AshGrant.Introspect.actor_permissions_by_id("user_1", "post")
# => {:ok, [%{action: "read", allowed: true, ...}, ...]}

Error returns

All three never raise for predictable lookup failures. They return:

ReturnMeaning
{:error, :unknown_resource}No registered resource has resource_key as its resource_name
{:error, :actor_loader_not_implemented}Resolver is an anonymous function, or the module doesn't export load_actor/1
{:error, :actor_not_found}Resolver's load_actor/1 returned :error

CLI: mix ash_grant.explain

A thin wrapper around explain_by_identifier/1 for shell scripts and CI checks:

mix ash_grant.explain --actor USER_ID --resource RESOURCE_KEY --action ACTION \
  [--format text|json] [--context '<json>']

Exit codes:

CodeMeaning
0Explanation produced (allow or deny both exit 0)
1Lookup failure (unknown resource / actor loader / actor not found)
2Usage error (bad flag, malformed --context)

Stringifying Scope Expressions

Provisional (v0.15).

Ash's default expression inspect is readable but uses internal references like {:_actor, :id} instead of the DSL-facing ^actor(:id). AshGrant.ExprStringify.to_string/1 produces the human-facing form — the same form users write in their ash_grant do blocks.

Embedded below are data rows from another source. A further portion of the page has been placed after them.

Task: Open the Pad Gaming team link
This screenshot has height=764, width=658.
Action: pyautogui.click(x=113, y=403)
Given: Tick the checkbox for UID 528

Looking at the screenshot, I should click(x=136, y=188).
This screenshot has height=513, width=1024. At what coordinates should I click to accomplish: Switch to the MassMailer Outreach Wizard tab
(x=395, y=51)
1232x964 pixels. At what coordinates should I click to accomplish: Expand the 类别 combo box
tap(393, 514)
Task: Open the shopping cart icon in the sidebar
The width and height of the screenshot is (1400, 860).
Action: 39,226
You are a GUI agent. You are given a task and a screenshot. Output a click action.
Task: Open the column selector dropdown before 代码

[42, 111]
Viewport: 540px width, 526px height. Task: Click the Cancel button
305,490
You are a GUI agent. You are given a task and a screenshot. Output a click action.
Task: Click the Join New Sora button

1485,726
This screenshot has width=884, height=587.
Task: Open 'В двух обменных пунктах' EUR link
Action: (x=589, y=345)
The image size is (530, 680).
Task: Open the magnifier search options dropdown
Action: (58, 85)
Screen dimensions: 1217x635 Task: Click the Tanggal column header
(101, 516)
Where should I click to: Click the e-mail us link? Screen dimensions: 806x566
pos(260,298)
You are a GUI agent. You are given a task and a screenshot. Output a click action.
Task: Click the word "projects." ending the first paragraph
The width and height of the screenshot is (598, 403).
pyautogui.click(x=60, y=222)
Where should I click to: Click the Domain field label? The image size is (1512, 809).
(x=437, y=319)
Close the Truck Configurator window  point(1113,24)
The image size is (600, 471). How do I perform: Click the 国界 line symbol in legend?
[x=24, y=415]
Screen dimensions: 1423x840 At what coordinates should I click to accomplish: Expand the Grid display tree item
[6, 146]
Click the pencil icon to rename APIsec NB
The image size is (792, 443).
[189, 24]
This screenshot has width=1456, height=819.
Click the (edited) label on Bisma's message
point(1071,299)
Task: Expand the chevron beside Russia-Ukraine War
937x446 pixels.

expr = AshGrant.Info.resolve_scope_filter(MyApp.Post, :own, %{})
AshGrant.ExprStringify.to_string(expr)
# => "author_id == ^actor(:id)"

AshGrant.ExprStringify.to_string(true)   # => "true"
AshGrant.ExprStringify.to_string(nil)    # => "nil"

Mappings:

Internal termStringified
{:_actor, :id}^actor(:id)
{:_context, :reference_date}^context(:reference_date)
:_tenant^tenant()

Contract:

  • Always returns a binary.
  • Never raises — unknown terms fall back to inspect/1.
  • Display-only. The output is not round-trippable back into an expression.

The same function populates Explanation.scope_filter_string, so JSON consumers (LLM tools, dashboards) always receive a printable form without having to carry the raw AST.